… or not.
This is, in my humble opinion, like … sugar. If it’s used wrong, all kinds of horrible things can happen. (Or… maybe… curse words or criticism.)
Ceasing timed tests does not change the rest of the cultural forces that “ruin math” for kids. I saw a post where kids were playing a game where instant recognition was absolutely necessary to win a game — and this was touted as a way to get fluency without the horrors of … shudder, oh me… timed tests.
Hello. If I am a slow processor, this game is going to ruin math for me.
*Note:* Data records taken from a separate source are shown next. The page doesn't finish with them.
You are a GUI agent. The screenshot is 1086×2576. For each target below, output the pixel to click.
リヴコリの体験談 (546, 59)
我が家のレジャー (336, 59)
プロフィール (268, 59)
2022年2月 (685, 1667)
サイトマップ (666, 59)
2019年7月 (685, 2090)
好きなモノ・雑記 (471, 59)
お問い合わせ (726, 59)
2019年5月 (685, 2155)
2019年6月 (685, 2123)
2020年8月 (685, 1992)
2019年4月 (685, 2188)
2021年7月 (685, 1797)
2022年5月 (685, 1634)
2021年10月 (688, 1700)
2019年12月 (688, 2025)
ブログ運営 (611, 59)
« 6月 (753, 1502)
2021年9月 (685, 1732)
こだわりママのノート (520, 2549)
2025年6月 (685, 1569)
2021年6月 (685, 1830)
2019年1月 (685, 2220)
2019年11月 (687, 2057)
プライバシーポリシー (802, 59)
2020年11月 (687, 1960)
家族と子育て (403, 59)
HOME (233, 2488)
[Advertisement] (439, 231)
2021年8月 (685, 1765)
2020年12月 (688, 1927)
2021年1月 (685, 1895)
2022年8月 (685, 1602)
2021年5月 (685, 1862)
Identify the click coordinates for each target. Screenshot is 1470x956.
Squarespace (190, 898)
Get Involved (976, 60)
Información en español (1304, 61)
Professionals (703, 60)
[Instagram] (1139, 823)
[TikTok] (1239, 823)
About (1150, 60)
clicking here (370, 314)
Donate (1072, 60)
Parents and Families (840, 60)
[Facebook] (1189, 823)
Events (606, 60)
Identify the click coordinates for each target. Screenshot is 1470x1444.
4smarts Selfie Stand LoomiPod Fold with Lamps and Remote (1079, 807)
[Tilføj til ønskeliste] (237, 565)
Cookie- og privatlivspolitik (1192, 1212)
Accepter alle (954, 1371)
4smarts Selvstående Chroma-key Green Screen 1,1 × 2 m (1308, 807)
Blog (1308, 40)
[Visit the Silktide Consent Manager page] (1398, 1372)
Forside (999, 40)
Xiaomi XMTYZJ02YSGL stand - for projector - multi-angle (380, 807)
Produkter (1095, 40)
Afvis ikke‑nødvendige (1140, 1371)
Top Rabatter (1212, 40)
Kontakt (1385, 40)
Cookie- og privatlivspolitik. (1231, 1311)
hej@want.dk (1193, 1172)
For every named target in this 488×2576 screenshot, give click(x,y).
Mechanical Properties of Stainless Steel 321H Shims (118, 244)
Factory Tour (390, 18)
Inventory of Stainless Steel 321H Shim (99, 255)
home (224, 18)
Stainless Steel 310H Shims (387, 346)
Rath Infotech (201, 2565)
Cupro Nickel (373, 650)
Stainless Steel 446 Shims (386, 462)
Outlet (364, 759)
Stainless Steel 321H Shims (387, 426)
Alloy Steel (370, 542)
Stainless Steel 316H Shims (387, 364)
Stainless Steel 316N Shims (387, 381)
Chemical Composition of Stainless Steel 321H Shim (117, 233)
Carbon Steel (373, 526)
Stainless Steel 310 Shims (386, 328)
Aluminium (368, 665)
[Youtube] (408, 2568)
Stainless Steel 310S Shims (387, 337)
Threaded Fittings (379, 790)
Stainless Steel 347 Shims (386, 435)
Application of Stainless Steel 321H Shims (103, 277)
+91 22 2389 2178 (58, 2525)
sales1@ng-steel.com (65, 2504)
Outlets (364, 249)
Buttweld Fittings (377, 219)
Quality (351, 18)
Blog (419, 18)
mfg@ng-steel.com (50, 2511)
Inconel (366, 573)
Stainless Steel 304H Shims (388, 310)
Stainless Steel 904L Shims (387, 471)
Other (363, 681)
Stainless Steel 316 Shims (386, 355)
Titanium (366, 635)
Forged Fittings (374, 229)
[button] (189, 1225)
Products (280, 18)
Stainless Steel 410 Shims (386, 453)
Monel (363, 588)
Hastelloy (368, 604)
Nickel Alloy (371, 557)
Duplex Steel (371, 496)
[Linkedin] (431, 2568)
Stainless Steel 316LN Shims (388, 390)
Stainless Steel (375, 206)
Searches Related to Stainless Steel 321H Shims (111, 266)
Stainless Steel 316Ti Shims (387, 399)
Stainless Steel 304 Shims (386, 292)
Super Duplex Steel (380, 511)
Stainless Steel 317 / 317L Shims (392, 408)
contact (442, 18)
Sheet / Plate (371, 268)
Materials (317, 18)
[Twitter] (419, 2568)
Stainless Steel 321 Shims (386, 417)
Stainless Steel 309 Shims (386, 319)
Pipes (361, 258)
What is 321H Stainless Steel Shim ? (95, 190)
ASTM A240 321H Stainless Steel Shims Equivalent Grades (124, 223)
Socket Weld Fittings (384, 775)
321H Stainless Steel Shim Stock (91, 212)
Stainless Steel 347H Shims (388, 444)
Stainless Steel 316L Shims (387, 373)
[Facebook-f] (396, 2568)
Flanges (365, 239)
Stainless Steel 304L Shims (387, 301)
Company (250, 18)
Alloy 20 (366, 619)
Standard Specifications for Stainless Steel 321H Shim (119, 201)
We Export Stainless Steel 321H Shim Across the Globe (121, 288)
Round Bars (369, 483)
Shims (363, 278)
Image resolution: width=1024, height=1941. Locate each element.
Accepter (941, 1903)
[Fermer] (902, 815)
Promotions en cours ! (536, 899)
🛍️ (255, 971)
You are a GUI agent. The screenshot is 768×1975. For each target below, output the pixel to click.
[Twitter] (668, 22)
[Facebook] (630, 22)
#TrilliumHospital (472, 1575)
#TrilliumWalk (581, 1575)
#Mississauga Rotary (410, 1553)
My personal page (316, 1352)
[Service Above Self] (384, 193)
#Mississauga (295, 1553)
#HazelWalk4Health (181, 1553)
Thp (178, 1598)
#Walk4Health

It is still reducing it to instant recall.
On our untimed placement test, a student can score well enough to get into an advanced course by taking the algebra problems and painstakingly testing them out with real numbers to choose an answer. (I’m going to work with the strengths obviously present and see what we can do… but it’s a challenge! ) It’s a trick right up there with the best “speed things up” tricks — and as fallible.
Hmmm… that sounds like its own post: Slow Tricks that Expire. Yes, I’m thinking of the students who keep counting… so 11 – 2 means counting all the way down to 2… every time…
I’m not sure “timed tests” would solve this problem, but I can tell you that not having them causes problems, too. I can tell you that a much bigger problem is this weird expectation that an assessment teaches a skill. Yes, good ones do! THere aren’t many good ones.
A timed test means that the student not fluent with the facts doesn’t score well — but it doesn’t teach the facts. “You have to learn that!” isn’t the same as teaching it, unless you’re privileged enough to have the resources to facilitate the learning. (Equity…) Stopping the timed tests doesn’t teach the facts either.